Quality Improvement Organization (QIO) Denials

Published 01/10/2019

QIOs are private, mostly not-for-profit organizations, which focus on health care quality assessment services. They are trained to review medical care and help beneficiaries with complaints about the quality of care and to implement improvements in the quality of care available throughout the spectrum of care.

Providers dissatisfied with the initial denial determination from the Quality Improvement Organization (QIO) involving medical necessity, reasonableness of services and appropriateness of setting are entitled to reconsideration. A beneficiary, provider or practitioner (including a practitioner who does not accept assignment) may request reconsideration regardless of whether there is a dollar amount in controversy.
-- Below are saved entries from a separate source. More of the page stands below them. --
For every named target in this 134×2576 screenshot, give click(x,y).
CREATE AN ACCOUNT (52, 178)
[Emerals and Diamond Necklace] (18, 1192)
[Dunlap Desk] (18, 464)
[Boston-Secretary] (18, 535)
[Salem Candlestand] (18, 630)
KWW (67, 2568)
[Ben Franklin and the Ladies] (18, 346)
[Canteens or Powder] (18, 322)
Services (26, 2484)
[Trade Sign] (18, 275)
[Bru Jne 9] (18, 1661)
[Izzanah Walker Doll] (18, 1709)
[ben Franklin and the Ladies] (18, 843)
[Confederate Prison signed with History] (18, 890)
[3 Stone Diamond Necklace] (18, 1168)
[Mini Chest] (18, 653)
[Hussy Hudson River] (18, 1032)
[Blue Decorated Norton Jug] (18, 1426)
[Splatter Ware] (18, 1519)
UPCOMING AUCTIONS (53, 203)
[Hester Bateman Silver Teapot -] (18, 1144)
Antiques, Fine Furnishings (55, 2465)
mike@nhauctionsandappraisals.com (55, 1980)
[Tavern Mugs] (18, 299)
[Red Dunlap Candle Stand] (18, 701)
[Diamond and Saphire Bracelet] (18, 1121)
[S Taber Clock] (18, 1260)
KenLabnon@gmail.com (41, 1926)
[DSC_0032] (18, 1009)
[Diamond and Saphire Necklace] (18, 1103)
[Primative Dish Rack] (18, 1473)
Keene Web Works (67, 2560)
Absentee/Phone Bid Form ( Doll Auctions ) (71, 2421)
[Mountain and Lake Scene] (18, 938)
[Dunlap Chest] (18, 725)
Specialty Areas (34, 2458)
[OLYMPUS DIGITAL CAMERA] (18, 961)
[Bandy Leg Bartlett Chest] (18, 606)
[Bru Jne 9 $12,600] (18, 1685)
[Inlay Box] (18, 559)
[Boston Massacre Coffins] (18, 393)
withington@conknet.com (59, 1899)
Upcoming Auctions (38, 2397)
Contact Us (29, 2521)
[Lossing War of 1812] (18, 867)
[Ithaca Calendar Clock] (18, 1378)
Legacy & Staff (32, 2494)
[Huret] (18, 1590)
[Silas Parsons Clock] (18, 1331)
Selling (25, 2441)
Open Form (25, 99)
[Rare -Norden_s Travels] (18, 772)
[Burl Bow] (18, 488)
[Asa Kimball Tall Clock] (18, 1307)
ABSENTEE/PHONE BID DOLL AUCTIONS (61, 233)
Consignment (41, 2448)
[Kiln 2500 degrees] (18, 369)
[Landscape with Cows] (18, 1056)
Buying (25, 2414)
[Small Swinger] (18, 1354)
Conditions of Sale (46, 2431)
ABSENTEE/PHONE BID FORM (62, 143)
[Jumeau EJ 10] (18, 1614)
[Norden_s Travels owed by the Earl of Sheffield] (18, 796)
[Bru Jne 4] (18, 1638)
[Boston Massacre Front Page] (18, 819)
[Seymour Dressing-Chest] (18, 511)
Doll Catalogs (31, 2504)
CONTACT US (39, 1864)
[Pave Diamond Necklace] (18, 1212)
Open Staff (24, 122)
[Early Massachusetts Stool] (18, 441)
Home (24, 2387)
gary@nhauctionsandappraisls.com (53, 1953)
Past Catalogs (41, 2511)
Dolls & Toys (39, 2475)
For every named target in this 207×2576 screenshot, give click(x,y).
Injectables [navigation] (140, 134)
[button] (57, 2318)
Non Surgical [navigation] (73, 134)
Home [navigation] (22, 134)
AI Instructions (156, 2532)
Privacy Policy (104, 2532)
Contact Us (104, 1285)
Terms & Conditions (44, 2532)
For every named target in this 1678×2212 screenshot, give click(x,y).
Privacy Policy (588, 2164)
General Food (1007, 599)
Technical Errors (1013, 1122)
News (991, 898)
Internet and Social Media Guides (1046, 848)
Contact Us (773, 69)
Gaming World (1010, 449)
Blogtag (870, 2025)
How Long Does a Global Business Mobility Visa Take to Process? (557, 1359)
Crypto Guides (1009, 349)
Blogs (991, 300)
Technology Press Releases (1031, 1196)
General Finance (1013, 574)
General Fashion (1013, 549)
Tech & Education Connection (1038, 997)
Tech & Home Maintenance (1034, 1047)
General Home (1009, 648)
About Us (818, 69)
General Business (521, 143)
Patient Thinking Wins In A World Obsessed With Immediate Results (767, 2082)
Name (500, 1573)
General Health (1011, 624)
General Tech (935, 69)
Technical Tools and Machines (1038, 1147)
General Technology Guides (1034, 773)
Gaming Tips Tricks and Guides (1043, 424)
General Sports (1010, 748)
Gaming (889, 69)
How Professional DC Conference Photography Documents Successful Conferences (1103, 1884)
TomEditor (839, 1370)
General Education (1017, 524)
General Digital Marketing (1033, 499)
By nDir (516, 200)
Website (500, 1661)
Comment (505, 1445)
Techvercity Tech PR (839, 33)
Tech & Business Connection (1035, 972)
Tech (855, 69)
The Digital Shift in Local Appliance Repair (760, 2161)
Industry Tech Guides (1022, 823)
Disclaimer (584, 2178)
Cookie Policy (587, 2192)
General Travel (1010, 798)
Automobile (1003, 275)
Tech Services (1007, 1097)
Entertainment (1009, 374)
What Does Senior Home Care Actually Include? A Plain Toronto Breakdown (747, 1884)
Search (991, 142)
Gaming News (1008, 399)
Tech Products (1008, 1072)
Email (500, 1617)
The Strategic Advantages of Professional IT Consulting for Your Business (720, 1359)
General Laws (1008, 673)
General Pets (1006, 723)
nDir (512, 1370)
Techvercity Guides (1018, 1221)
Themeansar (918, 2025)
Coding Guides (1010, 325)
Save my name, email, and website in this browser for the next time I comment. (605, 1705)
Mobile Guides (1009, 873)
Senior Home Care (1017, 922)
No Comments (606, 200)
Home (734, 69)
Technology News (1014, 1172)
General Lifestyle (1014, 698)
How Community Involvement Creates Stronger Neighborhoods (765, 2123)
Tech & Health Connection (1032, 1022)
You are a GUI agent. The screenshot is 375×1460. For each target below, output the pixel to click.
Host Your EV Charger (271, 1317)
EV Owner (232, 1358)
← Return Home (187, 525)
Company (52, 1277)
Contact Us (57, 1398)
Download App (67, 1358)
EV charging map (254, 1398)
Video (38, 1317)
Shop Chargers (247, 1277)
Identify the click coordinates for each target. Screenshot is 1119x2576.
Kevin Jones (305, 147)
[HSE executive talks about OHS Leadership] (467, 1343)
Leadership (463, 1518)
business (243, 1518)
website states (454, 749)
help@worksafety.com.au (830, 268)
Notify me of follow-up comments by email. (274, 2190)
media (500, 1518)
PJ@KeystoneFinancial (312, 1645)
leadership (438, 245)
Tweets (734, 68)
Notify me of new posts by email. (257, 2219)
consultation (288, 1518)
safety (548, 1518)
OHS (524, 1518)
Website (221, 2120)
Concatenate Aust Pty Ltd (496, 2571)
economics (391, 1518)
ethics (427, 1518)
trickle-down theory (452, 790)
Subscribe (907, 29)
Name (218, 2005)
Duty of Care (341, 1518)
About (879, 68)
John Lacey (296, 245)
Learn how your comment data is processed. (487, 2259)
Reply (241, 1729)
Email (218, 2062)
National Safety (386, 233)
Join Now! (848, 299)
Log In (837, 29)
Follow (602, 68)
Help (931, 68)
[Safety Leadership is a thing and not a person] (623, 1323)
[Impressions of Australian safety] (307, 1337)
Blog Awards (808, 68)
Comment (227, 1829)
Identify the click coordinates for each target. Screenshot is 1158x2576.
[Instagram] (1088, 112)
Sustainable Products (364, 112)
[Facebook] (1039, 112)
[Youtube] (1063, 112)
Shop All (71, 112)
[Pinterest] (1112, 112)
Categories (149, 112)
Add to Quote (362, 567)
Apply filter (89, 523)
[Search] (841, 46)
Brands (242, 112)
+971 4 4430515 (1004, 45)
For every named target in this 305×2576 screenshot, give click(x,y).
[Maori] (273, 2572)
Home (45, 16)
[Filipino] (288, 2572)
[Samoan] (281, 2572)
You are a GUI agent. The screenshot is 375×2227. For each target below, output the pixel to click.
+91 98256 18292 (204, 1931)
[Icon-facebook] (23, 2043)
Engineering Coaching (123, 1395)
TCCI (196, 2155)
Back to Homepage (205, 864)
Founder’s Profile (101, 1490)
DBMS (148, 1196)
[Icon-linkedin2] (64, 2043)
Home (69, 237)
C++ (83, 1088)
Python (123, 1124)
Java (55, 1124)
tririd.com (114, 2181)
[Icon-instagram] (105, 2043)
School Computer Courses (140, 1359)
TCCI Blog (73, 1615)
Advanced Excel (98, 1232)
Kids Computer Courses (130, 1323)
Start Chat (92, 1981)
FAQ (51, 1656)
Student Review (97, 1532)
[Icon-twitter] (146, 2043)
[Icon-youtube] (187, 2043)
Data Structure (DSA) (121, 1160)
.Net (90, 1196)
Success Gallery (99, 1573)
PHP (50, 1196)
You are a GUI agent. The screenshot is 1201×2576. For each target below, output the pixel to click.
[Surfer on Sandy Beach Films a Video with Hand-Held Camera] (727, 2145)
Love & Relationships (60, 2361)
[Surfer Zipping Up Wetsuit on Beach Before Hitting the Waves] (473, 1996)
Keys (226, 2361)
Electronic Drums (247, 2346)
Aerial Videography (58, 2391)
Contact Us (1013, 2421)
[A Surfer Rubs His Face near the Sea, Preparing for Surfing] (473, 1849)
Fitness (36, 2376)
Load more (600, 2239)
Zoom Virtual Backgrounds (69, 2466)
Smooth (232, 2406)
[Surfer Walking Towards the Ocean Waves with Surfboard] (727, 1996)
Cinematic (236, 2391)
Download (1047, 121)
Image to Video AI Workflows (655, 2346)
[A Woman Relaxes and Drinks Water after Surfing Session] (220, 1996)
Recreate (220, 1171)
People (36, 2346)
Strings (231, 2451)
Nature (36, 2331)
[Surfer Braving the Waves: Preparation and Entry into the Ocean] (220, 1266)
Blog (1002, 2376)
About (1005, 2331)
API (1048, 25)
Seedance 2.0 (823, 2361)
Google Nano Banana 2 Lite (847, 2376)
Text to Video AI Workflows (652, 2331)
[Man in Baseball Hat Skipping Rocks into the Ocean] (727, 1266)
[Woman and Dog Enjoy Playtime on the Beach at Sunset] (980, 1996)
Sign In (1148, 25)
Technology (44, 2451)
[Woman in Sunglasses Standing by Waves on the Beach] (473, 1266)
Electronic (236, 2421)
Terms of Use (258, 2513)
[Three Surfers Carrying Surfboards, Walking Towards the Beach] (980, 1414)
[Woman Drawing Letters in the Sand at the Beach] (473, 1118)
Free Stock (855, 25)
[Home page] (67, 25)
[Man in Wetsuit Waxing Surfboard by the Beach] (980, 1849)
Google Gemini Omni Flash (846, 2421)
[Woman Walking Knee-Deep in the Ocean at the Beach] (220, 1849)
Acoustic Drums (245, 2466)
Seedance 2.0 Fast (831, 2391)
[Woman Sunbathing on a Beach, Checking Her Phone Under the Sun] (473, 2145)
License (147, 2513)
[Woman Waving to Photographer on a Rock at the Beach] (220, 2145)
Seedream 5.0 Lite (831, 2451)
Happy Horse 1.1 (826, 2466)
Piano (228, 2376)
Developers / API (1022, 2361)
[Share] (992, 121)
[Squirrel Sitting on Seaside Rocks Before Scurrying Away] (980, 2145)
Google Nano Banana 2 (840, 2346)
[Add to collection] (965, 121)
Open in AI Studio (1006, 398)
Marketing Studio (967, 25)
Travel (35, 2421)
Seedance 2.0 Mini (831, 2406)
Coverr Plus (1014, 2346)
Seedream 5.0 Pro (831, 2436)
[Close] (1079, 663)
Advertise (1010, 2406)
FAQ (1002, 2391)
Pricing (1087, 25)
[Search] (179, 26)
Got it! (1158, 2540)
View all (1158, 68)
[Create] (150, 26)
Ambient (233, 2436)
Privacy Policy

Any appeals or reconsideration requests relative to a QIO denial must be sent to the QIO that initiated the denial.

Note: QIO's no longer review excluded services for Medicare Administrative Contractors (MACs).

Please reference the "Quality Improvement Organization Manual" (PDF, 621 KB) section(s): 7015–7050, 7400–7430 and 7560–7580 on the CMS website.

If you receive the following notices on your remittance advice and you disagree with the denial, you must appeal to the QIO that initiated the denial. These requests should not come to Palmetto GBA.

Fiscal Intermediary Shared System (FISS) reason code examples and narratives:

30801: The services were not covered because the services are either excluded from coverage under the Medicare program or that not all the criteria needed to justify the excluded service was met or documented.

30806: PRO Denial — Medical record not provided for review.

Reference:

For information on Short Hospital Stay Reviews conducted by the QIO, please refer to the article titled "Beneficiary and Family Centered Care Quality Improvement Organizations (QIO) Two-Midnight (2M<) Short Stay Review (SSR) Determinations" for JJ Part A and JM Part A.